THE TASK → Filter the entries below, keeping only lines with "target".
────────────────
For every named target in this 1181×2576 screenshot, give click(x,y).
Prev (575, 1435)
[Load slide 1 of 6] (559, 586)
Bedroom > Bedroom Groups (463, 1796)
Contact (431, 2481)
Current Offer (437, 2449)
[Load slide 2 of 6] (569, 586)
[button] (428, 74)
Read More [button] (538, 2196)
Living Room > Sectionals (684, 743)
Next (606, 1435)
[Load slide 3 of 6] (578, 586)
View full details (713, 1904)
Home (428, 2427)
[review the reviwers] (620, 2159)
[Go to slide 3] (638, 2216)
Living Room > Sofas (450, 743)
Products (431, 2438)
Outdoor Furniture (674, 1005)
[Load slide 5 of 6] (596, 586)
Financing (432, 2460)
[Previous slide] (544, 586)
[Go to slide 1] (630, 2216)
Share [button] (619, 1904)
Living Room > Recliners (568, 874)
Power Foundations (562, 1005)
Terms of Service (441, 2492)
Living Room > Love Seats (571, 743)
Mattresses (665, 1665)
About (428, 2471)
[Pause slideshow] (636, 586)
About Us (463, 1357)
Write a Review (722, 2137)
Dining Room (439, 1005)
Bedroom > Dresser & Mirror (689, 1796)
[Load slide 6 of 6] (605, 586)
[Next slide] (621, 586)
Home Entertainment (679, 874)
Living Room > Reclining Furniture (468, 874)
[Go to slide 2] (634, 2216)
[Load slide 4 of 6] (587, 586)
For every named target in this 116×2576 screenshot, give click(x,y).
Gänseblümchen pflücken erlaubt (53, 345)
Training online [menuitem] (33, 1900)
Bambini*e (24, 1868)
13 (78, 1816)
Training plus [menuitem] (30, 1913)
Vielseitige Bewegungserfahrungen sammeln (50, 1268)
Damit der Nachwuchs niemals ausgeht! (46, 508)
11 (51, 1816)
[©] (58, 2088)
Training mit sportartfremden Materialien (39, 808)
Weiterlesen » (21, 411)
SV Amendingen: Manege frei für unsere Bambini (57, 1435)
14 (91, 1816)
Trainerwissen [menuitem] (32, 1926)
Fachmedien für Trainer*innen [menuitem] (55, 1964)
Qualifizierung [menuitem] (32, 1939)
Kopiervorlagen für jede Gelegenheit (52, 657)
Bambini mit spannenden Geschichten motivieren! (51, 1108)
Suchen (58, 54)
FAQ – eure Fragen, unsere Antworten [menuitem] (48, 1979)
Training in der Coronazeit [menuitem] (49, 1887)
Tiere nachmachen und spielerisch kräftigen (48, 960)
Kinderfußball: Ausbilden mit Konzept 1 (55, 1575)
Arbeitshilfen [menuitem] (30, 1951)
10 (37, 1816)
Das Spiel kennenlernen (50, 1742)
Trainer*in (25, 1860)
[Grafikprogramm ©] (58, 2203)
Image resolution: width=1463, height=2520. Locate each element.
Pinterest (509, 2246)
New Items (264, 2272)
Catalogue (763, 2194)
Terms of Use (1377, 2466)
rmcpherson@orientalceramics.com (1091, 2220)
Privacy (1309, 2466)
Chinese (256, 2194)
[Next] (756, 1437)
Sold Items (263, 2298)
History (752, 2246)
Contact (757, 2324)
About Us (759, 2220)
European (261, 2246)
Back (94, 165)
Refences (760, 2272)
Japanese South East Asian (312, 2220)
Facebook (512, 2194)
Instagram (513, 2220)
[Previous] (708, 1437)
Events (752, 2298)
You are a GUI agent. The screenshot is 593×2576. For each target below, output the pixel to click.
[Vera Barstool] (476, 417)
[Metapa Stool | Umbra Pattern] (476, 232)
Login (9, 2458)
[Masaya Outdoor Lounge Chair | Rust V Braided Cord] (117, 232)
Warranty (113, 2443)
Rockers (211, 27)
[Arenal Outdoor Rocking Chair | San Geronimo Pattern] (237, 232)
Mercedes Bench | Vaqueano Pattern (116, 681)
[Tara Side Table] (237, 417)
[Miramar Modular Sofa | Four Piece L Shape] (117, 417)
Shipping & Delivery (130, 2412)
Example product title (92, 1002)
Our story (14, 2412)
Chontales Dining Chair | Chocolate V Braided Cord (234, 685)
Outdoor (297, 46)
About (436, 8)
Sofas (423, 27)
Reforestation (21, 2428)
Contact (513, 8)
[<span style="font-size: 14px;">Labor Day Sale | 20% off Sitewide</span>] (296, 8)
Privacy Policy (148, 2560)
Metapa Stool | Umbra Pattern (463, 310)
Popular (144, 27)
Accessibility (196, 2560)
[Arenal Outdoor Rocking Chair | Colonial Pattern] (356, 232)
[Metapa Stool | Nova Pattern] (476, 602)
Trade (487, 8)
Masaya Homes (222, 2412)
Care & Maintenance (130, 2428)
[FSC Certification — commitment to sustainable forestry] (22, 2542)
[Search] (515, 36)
────────────────
ANSWER FOR THE TASK →
For every named target in this 1181×2576 screenshot, give click(x,y).
For every named target in this 116×2576 screenshot, give click(x,y).
You are a GUI agent. The screenshot is 593×2576. For each target below, output the pixel to click.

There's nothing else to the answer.